↓↓↓
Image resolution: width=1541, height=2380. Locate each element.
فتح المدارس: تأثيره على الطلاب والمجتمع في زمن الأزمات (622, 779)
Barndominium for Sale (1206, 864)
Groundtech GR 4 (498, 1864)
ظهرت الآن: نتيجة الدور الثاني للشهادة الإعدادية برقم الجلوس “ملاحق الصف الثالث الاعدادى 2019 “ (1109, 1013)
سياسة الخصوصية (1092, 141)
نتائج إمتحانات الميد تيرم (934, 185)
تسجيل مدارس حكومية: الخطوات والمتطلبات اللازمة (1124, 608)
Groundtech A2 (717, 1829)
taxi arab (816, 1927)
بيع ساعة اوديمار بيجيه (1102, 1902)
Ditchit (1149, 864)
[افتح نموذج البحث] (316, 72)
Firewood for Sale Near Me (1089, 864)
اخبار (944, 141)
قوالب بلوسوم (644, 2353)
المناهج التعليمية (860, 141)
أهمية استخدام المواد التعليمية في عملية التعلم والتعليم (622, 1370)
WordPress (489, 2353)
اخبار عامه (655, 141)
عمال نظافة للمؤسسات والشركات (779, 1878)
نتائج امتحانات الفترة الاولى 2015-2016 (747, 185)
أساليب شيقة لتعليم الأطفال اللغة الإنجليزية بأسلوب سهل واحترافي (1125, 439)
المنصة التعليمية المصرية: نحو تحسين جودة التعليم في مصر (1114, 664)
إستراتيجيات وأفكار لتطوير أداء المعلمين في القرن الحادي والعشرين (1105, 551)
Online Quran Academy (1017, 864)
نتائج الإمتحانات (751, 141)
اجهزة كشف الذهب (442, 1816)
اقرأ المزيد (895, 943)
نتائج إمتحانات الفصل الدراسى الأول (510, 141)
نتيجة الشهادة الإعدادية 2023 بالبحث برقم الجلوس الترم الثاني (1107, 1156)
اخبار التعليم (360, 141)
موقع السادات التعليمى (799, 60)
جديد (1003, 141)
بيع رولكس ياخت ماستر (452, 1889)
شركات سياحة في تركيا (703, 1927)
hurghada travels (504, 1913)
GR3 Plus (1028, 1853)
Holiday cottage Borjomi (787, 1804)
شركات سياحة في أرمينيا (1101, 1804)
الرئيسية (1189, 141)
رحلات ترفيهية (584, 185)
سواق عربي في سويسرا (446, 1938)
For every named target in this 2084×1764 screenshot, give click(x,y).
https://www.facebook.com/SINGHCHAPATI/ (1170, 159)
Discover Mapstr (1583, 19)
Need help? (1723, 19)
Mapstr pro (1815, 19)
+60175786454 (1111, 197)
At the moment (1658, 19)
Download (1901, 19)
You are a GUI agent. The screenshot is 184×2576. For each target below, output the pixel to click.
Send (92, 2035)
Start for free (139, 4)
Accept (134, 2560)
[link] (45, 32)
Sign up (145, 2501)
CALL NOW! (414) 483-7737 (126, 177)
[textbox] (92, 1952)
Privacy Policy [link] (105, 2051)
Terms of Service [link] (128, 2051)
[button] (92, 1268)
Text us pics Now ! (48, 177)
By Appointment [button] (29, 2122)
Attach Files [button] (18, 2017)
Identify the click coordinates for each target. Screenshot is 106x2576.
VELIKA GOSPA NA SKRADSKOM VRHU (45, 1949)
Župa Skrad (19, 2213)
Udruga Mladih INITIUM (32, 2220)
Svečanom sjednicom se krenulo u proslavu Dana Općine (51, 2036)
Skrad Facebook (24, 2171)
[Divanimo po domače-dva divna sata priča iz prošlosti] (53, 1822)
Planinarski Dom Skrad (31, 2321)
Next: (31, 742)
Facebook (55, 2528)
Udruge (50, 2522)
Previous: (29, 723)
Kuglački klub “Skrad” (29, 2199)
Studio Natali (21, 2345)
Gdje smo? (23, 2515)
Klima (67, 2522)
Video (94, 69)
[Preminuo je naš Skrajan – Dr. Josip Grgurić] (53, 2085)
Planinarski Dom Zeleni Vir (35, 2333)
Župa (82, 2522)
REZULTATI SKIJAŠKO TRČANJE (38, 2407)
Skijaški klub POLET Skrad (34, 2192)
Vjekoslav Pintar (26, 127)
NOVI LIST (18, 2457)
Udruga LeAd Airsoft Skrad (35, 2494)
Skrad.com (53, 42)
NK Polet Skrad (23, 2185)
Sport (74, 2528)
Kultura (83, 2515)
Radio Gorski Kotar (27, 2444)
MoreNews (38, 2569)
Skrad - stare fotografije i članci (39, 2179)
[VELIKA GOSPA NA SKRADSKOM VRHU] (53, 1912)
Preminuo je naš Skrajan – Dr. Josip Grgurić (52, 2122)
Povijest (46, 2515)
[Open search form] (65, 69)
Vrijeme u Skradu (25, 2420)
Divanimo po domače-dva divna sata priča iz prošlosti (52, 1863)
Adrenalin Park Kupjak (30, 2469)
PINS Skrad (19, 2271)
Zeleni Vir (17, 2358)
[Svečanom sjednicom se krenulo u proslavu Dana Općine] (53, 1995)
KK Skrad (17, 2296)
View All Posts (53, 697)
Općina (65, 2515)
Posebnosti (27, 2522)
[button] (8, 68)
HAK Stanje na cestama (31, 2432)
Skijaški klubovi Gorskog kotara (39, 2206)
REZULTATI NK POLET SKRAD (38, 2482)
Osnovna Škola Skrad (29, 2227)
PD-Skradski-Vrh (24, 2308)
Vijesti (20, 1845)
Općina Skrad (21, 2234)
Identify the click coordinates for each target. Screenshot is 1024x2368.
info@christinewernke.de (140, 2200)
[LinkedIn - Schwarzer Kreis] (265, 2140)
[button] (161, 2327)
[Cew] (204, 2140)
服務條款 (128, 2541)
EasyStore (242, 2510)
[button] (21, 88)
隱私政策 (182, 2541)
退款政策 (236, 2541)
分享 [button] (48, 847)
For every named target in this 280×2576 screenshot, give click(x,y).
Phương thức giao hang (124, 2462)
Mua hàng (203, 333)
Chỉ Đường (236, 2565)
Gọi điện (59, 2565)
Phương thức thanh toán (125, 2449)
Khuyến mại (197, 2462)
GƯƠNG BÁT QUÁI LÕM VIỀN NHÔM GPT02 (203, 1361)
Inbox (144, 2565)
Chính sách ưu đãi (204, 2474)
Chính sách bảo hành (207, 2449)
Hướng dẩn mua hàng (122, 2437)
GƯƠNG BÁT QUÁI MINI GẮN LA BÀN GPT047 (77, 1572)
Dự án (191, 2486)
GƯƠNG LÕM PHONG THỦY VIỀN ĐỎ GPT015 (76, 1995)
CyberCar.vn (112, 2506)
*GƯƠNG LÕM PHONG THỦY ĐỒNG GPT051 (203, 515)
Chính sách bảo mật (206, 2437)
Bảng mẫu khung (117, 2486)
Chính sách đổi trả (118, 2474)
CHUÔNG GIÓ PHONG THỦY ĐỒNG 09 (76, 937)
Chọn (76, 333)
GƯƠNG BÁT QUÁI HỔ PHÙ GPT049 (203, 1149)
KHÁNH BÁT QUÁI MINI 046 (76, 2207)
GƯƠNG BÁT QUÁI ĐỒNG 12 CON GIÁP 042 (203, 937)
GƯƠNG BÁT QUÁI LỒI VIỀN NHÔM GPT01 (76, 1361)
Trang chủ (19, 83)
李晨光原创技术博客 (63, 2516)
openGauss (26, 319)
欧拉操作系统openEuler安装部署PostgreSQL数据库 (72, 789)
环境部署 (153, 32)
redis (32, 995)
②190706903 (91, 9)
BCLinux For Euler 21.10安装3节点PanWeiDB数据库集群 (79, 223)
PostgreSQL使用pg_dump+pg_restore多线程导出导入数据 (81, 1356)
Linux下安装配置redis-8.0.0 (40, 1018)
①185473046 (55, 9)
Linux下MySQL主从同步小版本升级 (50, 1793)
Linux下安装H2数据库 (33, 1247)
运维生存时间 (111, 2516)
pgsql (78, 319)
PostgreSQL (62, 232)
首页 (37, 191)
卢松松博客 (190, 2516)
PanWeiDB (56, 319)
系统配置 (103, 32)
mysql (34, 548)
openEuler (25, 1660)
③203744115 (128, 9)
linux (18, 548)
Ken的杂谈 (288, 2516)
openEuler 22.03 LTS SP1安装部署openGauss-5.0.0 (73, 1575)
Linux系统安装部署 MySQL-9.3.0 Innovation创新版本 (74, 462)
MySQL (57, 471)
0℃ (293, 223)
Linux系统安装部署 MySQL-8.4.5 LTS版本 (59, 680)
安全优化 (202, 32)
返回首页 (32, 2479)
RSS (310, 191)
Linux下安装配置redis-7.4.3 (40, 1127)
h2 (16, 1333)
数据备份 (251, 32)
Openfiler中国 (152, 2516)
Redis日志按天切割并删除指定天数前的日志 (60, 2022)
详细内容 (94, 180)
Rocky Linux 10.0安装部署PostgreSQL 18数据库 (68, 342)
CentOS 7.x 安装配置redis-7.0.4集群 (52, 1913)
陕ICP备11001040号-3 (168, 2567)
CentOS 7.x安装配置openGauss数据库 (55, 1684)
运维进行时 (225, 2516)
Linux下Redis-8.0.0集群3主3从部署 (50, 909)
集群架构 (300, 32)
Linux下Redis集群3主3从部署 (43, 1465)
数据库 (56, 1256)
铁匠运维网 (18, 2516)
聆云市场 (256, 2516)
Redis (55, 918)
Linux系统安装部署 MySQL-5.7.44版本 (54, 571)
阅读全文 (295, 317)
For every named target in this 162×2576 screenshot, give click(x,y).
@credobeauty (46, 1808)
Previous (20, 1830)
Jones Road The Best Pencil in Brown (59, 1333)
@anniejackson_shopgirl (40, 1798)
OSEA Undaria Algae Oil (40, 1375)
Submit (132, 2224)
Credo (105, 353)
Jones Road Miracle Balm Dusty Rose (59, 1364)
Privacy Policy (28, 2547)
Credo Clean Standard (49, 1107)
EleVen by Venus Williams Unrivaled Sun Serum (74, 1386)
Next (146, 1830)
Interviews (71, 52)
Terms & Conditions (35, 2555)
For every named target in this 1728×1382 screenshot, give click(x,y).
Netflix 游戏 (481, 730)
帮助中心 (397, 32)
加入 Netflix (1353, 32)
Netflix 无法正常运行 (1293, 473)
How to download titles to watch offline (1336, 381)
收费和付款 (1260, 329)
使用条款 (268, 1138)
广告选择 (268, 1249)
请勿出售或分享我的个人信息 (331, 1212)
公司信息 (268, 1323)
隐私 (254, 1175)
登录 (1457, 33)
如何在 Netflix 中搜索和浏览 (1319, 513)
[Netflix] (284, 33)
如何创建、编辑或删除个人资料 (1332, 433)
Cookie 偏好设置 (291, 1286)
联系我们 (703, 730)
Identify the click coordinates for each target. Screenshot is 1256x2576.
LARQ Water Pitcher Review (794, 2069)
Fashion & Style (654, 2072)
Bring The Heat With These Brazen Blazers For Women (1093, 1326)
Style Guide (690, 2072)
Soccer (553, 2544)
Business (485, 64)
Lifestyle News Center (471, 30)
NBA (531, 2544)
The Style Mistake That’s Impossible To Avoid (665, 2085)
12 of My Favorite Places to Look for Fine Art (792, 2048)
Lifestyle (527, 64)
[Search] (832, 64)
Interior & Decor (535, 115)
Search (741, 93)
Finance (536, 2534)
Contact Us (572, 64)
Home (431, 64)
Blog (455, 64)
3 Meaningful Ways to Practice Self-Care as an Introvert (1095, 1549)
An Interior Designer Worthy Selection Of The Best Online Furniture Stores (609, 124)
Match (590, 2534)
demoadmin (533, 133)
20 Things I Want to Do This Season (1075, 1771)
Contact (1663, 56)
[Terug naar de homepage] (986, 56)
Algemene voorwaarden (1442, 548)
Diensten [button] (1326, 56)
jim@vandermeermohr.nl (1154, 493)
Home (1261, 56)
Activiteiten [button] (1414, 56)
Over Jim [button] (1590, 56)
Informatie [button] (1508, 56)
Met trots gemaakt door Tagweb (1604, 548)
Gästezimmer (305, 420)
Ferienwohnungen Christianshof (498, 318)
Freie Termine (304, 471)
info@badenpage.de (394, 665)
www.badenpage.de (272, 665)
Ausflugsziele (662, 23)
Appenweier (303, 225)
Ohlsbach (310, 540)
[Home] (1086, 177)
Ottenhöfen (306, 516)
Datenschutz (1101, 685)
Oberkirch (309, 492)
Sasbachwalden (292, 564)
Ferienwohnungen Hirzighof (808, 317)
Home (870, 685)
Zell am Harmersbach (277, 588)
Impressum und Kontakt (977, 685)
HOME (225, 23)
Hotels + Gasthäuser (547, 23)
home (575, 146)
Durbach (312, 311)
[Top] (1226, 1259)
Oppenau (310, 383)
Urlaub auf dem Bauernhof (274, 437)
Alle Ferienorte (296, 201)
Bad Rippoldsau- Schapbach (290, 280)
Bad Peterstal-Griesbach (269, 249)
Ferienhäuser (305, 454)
↑↑↑
**Directions:**
Give back exactly the lines above, from the line containing "Privacy Policy (28, 2547)" through the line containing "www.badenpage.de (272, 665)", with both end lines and nothing more.

**Response area:**
Privacy Policy (28, 2547)
Credo Clean Standard (49, 1107)
EleVen by Venus Williams Unrivaled Sun Serum (74, 1386)
Next (146, 1830)
Interviews (71, 52)
Terms & Conditions (35, 2555)
For every named target in this 1728×1382 screenshot, give click(x,y).
Netflix 游戏 (481, 730)
帮助中心 (397, 32)
加入 Netflix (1353, 32)
Netflix 无法正常运行 (1293, 473)
How to download titles to watch offline (1336, 381)
收费和付款 (1260, 329)
使用条款 (268, 1138)
广告选择 (268, 1249)
请勿出售或分享我的个人信息 (331, 1212)
公司信息 (268, 1323)
隐私 (254, 1175)
登录 (1457, 33)
如何在 Netflix 中搜索和浏览 (1319, 513)
[Netflix] (284, 33)
如何创建、编辑或删除个人资料 (1332, 433)
Cookie 偏好设置 (291, 1286)
联系我们 (703, 730)
Identify the click coordinates for each target. Screenshot is 1256x2576.
LARQ Water Pitcher Review (794, 2069)
Fashion & Style (654, 2072)
Bring The Heat With These Brazen Blazers For Women (1093, 1326)
Style Guide (690, 2072)
Soccer (553, 2544)
Business (485, 64)
Lifestyle News Center (471, 30)
NBA (531, 2544)
The Style Mistake That’s Impossible To Avoid (665, 2085)
12 of My Favorite Places to Look for Fine Art (792, 2048)
Lifestyle (527, 64)
[Search] (832, 64)
Interior & Decor (535, 115)
Search (741, 93)
Finance (536, 2534)
Contact Us (572, 64)
Home (431, 64)
Blog (455, 64)
3 Meaningful Ways to Practice Self-Care as an Introvert (1095, 1549)
An Interior Designer Worthy Selection Of The Best Online Furniture Stores (609, 124)
Match (590, 2534)
demoadmin (533, 133)
20 Things I Want to Do This Season (1075, 1771)
Contact (1663, 56)
[Terug naar de homepage] (986, 56)
Algemene voorwaarden (1442, 548)
Diensten [button] (1326, 56)
jim@vandermeermohr.nl (1154, 493)
Home (1261, 56)
Activiteiten [button] (1414, 56)
Over Jim [button] (1590, 56)
Informatie [button] (1508, 56)
Met trots gemaakt door Tagweb (1604, 548)
Gästezimmer (305, 420)
Ferienwohnungen Christianshof (498, 318)
Freie Termine (304, 471)
info@badenpage.de (394, 665)
www.badenpage.de (272, 665)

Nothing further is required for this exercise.